Previously the methods employed to convert between different sample formats were implicit and were not clearly specified. This lead to uncertaintly about the correctness of some conversions in the V19 code. It has resulted in contention over the best approach to perform some conversions. Concerns have also been voiced that sample conversion should be deterministic. Doubts surround a number of aspects of the conversion process, including:

What to put in the low bits in conversions which increase the bit depth? (zeros, noise, duplicate of high bits)
How to scale when converting between floating point and integer formats? (integer formats have asymmetrical ranges around zero, floating point formats are symmetrical)
Should dithered conversions always clip? (they did in V18)
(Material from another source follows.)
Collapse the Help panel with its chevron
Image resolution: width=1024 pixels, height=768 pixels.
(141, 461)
This proposal aims to answer the above questions (and perhaps others) by clearly specifying PortAudio's sample conversion semantics. Once a clear specification has been completed, future releases of PortAudio will adhere to it.
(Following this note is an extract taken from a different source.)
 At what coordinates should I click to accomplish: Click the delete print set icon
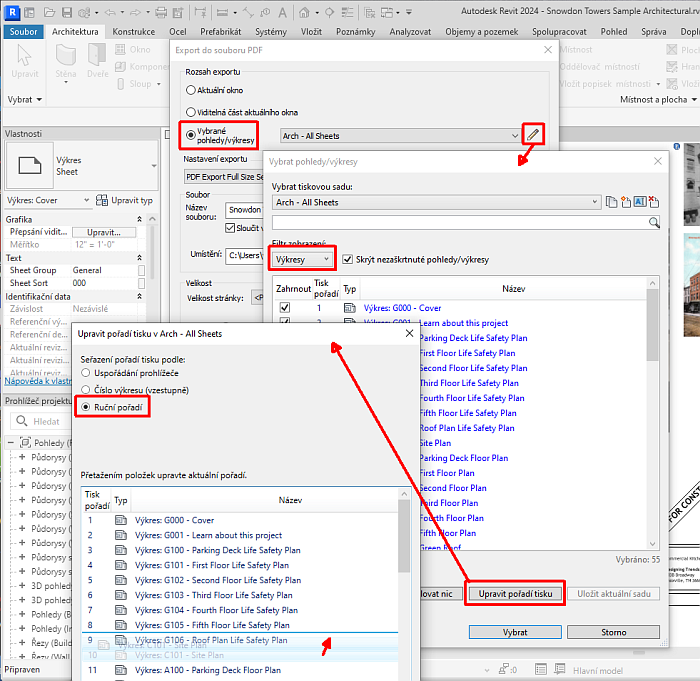[x=654, y=202]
The issues of filling the contents of low order bits when increasing bit depth, and of clipping and dithering were discussed in this thread: http://techweb.rfa.org/pipermail/portaudio/2004-April/003477.html

A discussion of scaling issues for floating point formats began here: http://techweb.rfa.org/pipermail/portaudio/2004-April/003489.html

The issue of converting sample formats has been raised in other fora. The JACK mailing list discussed this last year: http://sourceforge.net/mailarchive/forum.php?thread_id=3061300&forum_id=3040 where consideration was also given to the format converters used by libsndfile. In 2001 converting from 16 to 24 bit was discussed at length on the music-dsp list: http://aulos.calarts.edu/pipermail/music-dsp/2001-May/009785.html

Requirements

The goal of this proposal is to define how all conversions work. Each conversion will work in one way, there will not be "user selectable" conversion methods because this will place excessive load on the PortAudio developers. The V19 conversion infrastructure already provides a mechanism for users to substitute their own conversion functions if the PortAudio conversion functions do not meet their needs.

Proposal

None yet.

Discussion

TODO: extract issues with float-int conversion from mailing list posts. No solution can fulfill everyone's needs.

It should be noted that PortAudio is intended as a layer above so-called "Host API" audio services. This means that PortAudio may forward some conversion capabilities to the Host API or its drivers. This proposal needs to be clear about the degree to which PortAudio takes responsibility for ensuring the semantics of sample format conversion.

Impact Analysis

The outcome of this specification should impact clients in a positive way in that sample format conversion will be deterministic. Clients which depended on the exact scaling factor for float-int-float conversions may require modfications if such scaling factors change.